Busted! The Citadel Cybercrime Operation
No guns were used, no doors forced open, and no masks or disguises were used, but up to $500Million has been stolen from businesses and individuals around the world. Reuters reported last week that one of the worlds biggest ever cybercrime rings has just been shut down. The Citadel botnet operation, first exposed in August last year, shows that anyone who wants to think big when it comes to cybercrime can make truckloads of money without even leaving home.
It's a familiar story of basic identity theft - PC's used to access on-line bank accounts were infiltrated by keylogging malware known as Citadel. This allowed security credentials to be stolen and then used to steal money from the victims' bank accounts. The malware had been in operation for up to 18 months and had affected up to 5 million PC's.
Like any malware, until it has been discovered, isolated and understood, anti-virus technology cannot tackle malware like Citadel. So-called 'zero day' malware can operate undetected until such time as an anti-virus definition has been formulated to recognize the malware files and remove them.

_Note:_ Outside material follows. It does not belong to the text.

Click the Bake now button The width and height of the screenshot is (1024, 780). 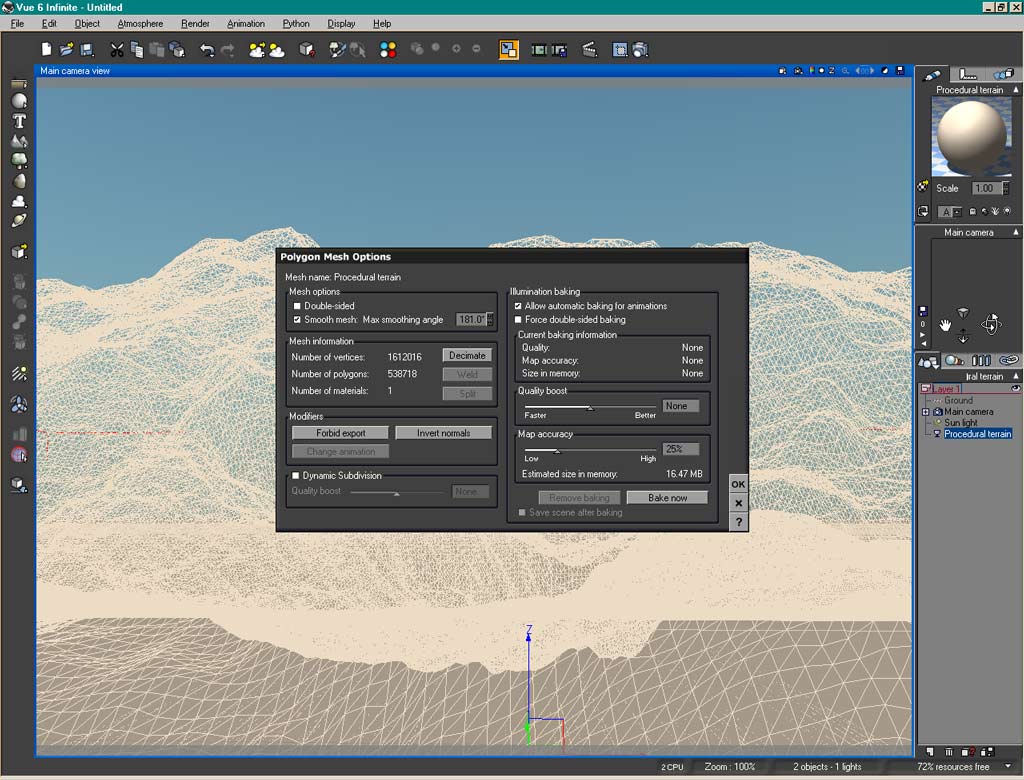(667, 498)
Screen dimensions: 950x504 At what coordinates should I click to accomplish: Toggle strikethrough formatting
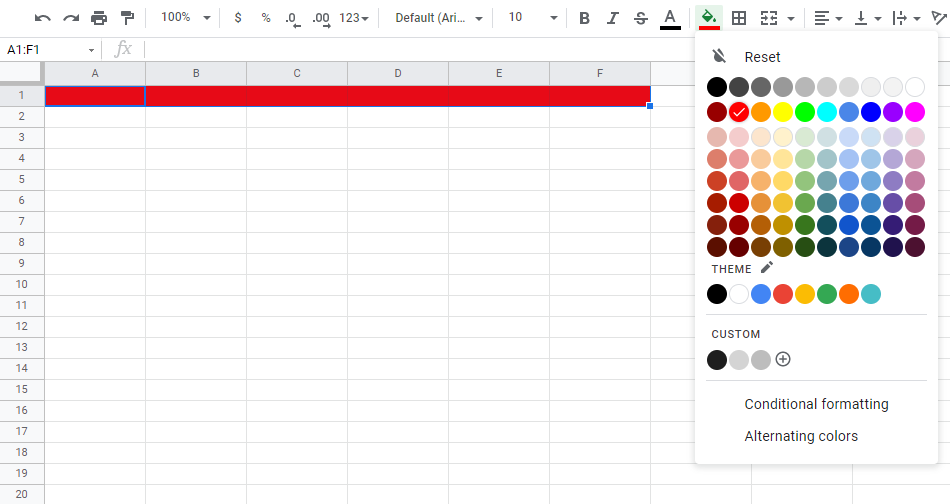641,18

This is why file integrity monitoring software is also an essential defense measure against malware. File integrity monitoring or FIM technology works on a 'zero tolerance' basis, reporting any changes to operating system and program filesystems. FIM ensures that nothing changes on your protected systems without being reported for validation, for example, a Windows Update will result in file changes, but provided you are controlling when and how updates gets applied, you can then isolate any unexpected or unplanned changes, which could be evidence of a malware infection. Good FIM systems filter out expected, regular filechanges and focus attention on those system and configuration files which, under normal circumstances, do not change.
A victimless crime? Maybe not if you're a business that has been affected
In a situation like this, banks will usually try and unravel the problem between themselves - bank accounts that have been plundered will have had money moved to another bank account and another bank account and so on, and attempts will be made to recover any misappropriated funds. Inevitably some of the cash will have been spent but there is also a good chance that large sums can be recovered.
Generally speaking, individuals affected by identity theft or credit card fraud will have their funds reimbursed by their bank and the banking system as a whole, so it often feels like a victimless crime has been perpetrated.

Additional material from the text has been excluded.